== Records for this task ==

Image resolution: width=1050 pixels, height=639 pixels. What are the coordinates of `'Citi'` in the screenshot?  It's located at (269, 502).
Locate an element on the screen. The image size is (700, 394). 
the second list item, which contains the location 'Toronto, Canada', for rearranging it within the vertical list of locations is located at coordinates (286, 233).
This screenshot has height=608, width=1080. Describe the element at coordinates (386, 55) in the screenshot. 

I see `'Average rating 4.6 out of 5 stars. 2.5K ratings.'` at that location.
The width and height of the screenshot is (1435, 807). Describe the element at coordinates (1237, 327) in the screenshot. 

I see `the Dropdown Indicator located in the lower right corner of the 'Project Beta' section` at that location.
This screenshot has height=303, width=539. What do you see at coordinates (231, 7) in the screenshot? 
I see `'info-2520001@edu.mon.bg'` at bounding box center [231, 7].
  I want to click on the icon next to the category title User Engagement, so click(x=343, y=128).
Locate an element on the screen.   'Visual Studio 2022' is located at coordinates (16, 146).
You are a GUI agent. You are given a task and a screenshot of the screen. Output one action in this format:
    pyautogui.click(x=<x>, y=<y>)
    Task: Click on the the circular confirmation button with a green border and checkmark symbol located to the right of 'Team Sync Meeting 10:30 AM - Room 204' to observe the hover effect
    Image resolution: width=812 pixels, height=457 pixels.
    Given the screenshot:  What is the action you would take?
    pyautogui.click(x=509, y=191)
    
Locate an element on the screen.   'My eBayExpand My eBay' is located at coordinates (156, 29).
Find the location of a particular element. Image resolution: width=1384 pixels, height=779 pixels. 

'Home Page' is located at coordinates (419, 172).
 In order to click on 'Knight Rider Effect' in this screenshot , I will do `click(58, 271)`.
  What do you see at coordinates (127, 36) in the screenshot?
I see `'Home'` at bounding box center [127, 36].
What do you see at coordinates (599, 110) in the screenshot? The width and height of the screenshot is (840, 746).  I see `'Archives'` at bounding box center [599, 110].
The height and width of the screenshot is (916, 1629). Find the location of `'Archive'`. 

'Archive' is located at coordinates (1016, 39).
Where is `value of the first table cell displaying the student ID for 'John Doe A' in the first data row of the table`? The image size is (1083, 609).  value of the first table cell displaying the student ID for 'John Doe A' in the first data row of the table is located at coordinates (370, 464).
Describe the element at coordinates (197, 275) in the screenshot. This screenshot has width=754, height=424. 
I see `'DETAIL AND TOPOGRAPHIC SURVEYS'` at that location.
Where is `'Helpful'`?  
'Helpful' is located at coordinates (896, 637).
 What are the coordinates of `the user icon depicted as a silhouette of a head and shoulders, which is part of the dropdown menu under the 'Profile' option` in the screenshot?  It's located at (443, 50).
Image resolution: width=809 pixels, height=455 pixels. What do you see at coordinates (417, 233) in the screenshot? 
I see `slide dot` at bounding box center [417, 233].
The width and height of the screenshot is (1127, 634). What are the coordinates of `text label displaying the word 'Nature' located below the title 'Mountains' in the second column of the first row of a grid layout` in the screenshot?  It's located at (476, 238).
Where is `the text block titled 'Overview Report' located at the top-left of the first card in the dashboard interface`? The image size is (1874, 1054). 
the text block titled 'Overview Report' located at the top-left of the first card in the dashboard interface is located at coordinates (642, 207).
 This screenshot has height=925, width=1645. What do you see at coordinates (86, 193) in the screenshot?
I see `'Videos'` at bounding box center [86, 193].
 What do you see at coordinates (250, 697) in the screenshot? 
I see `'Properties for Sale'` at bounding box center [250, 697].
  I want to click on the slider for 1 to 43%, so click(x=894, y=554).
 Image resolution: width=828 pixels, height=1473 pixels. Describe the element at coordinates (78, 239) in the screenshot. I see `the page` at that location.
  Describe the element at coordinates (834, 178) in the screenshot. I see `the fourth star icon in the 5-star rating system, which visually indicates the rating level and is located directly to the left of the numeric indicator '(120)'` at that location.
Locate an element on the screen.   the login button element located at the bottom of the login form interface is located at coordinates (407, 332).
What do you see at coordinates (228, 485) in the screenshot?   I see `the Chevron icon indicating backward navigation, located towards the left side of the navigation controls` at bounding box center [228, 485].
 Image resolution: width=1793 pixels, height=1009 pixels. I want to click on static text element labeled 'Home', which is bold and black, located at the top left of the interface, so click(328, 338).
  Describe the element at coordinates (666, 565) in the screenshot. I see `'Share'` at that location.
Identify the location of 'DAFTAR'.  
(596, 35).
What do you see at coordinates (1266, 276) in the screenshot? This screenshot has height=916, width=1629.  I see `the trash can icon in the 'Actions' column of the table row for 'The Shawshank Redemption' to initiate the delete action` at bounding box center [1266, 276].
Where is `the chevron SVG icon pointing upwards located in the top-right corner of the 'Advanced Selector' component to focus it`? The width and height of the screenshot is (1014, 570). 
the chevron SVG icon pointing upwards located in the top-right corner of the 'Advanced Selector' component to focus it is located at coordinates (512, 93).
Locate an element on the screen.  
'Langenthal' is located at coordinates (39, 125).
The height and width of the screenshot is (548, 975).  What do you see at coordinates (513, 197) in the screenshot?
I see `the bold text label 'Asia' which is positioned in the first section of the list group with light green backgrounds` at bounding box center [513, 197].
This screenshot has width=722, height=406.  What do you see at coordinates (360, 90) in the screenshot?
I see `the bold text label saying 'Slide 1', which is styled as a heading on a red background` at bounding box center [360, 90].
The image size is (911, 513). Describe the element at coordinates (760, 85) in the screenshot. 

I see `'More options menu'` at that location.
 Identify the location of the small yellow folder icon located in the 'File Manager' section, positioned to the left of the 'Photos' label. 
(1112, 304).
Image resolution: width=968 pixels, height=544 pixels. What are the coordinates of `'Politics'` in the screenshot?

===

Exercise prompt: Reproduce word for word the stretch of items above that opens with the line containing "What do you see at coordinates (228, 485)" and closes with the line containing "coordinates (39, 125).", both lines included.

Response below:
What do you see at coordinates (228, 485) in the screenshot?   I see `the Chevron icon indicating backward navigation, located towards the left side of the navigation controls` at bounding box center [228, 485].
 Image resolution: width=1793 pixels, height=1009 pixels. I want to click on static text element labeled 'Home', which is bold and black, located at the top left of the interface, so click(328, 338).
  Describe the element at coordinates (666, 565) in the screenshot. I see `'Share'` at that location.
Identify the location of 'DAFTAR'.  
(596, 35).
What do you see at coordinates (1266, 276) in the screenshot? This screenshot has height=916, width=1629.  I see `the trash can icon in the 'Actions' column of the table row for 'The Shawshank Redemption' to initiate the delete action` at bounding box center [1266, 276].
Where is `the chevron SVG icon pointing upwards located in the top-right corner of the 'Advanced Selector' component to focus it`? The width and height of the screenshot is (1014, 570). 
the chevron SVG icon pointing upwards located in the top-right corner of the 'Advanced Selector' component to focus it is located at coordinates (512, 93).
Locate an element on the screen.  
'Langenthal' is located at coordinates (39, 125).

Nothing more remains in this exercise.